Finding $a$ in modular arithmetic while $a<0$

Question

I'm having a problem understanding this equation in modular arithmetic I have tried searching the internet but I haven't found a solution, I hope you can help.

$a = k(26) + b\; \text{ for }a > 0\:$ (26 is just what he uses in the book as he is explaining the Caesar cipher)

The author then goes on to say that even if $a$ were negative, we could easily find a positive number $b$ in the set $\{1,2,\ldots,26\}$ such that $a$ is congruent to $b$ by dividing the positive number $-a$ by $26$, obtaining:

$-a = q(26) + r = (q+1)26 - (26-r),\quad q\ge 0, \enspace 0\le r<26$.

My question is: How did he get to that equation, I seem to have tried anything, it might be that I am really tired, but I have to know the answer before I sleep.

Thank you

Answer 1

We usually write

$$a = k(26) + b\; \text{ for }a > 0\:$$ as $$a = 26 \cdot k + b\; \text{ for }a > 0\:$$ where $k$ is the quotient when divided by 26 and $b$ is the remainder.

Now look at

$$-a = q(26) + r = (q+1)26 - (26-r),\quad q\ge 0, \enspace 0\le r<26.$$

it is used to find the representative of a negative $-a$ number

$$-a = 26\cdot q + r = 26 (q+1) - (26-r),\quad q\ge 0, \enspace 0\le r<26.$$

The trick is, add and subtract 26. Take the $\mod 26$ in the last equation. And, the shortest way is $26-a$ if $a < 26$.

Answer 2

All he is saying is that if $a < 0$ is it possible to say

$a = 26k + b$ where $b = \{1,....., 26\}$.

He does:

$a < 0$ so $-a > 0$. Then if you divide $-a$ by $26$ you we get a quotient $q$ and a remainder $r$ so that

$\frac {-a}{26} = q + \frac r{26}$ and

$-a = 26q + r$ and $ 0 \le r < 26$.

Then $-a = 26(q+1) -26 + r = 26(q+1) - (26-r)$. So $0 \le r < 26$ we have $0 < 26-r \le 26$ so if we let $b = 26-r \in \{1,..., 26\}$ and let $k = -q-1$ we get

$a = 26(-q-1) +(26-r) = 26k + b$.

It works.

If $a > 0$ then there is a $b \in \{1....26\}$ where $a \equiv b \pmod {26}$.

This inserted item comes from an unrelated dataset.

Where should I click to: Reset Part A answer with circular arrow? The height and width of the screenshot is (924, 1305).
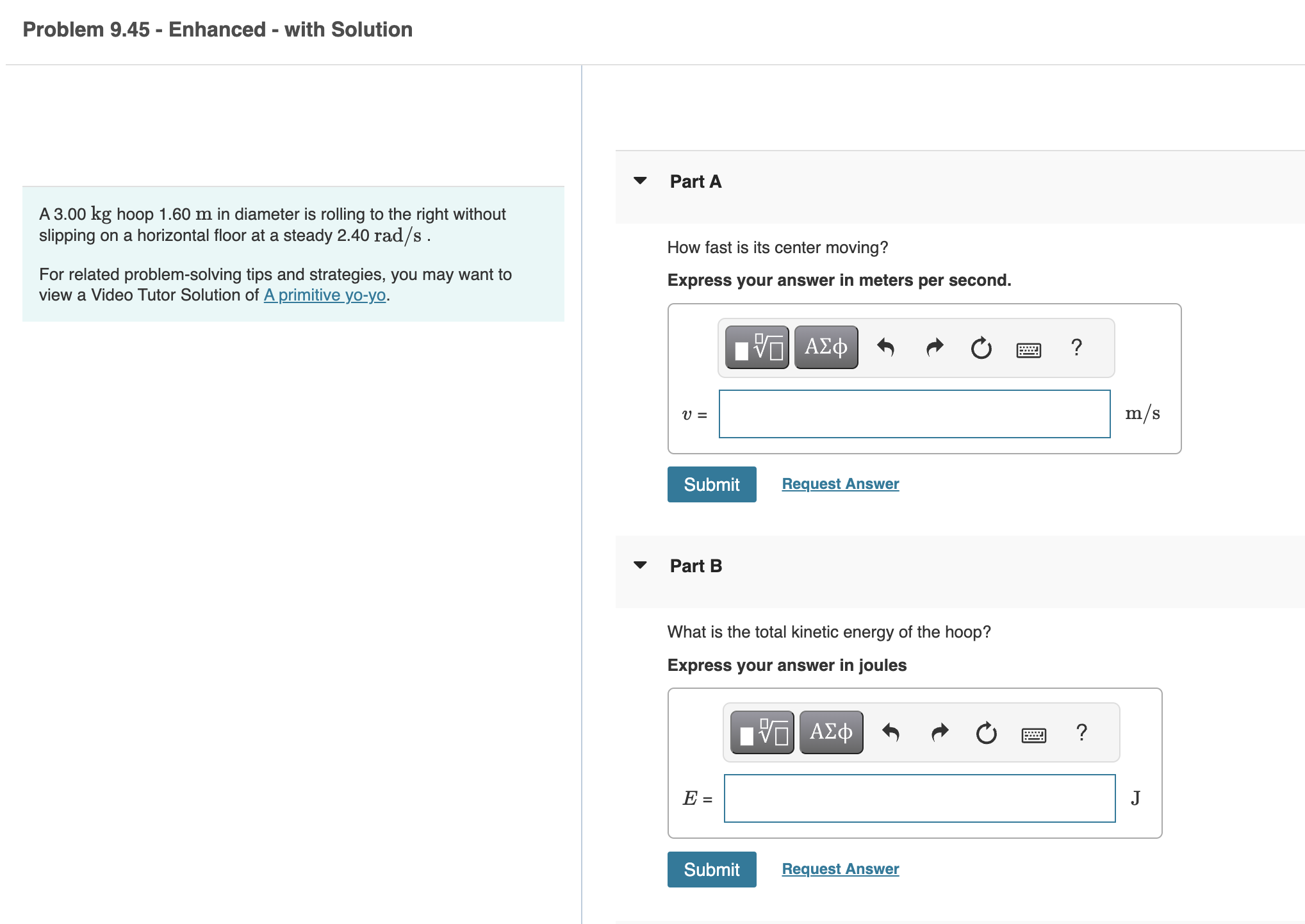(981, 348)
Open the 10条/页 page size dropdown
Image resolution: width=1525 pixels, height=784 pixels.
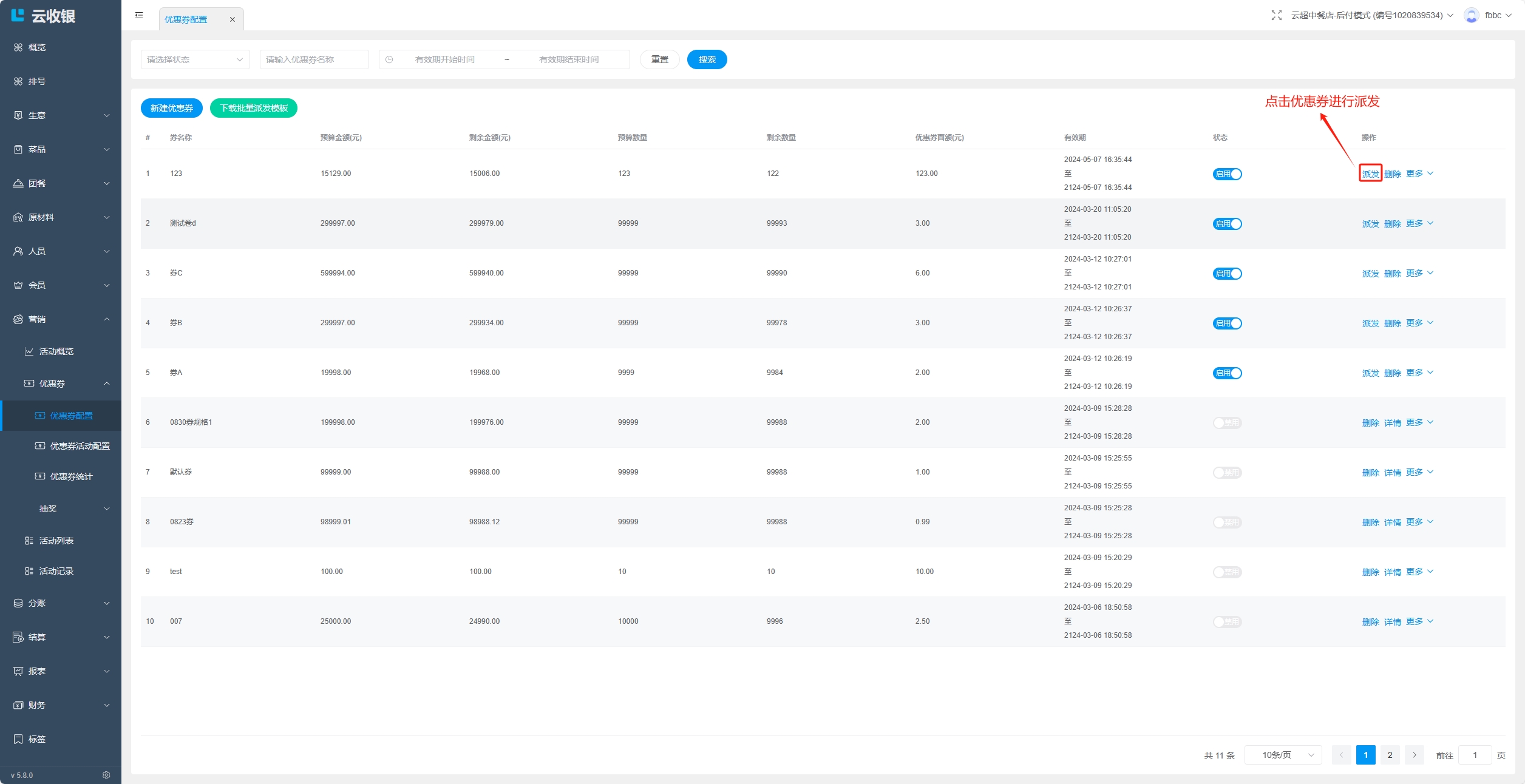pos(1283,755)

And if $a < 0$ then there is a $b \in \{1... 26\}$ where $a \equiv b\pmod {26}$.

And if $a = 0$ then $a \equiv 26\pmod{26}$.

....

It's not deep.

I'd have done it simply by saying. "Just add or subtract $26$ until you get some between $1$ and $26$ inclusive".

====== old answer===

If $a > 0$ there is a $k$ and a $b > 0$ so that $a = 26k + b$. [The book seems to have established that.]

But what if $a < 0$. Can we find a $k$ and $b > 0$ so that $a = 26k +b$.

Yes.

If $a < 0$ then $-a > 0$ and we can find $q$ and $r: 0 \le r < 26$ so that

$-a = 26q + r$

$= 26(q+1) - 26 + r$

$= 26(q+1) - (26-r)$ and note that $r < 26$ so $ 26 -r > 0$.

But then

$a = 26(-q-1) + (26-r)$.

Let $k = -q-1$ and $b = 26-r$ and this works fine

$a = 26k + b$ where $b > 0$ even though $a < 0$.

[ I suppose for $a = 0$ the book uses $0 = 26(-1) + 26$? ]

[It's not entirely clear what the book is trying to show.]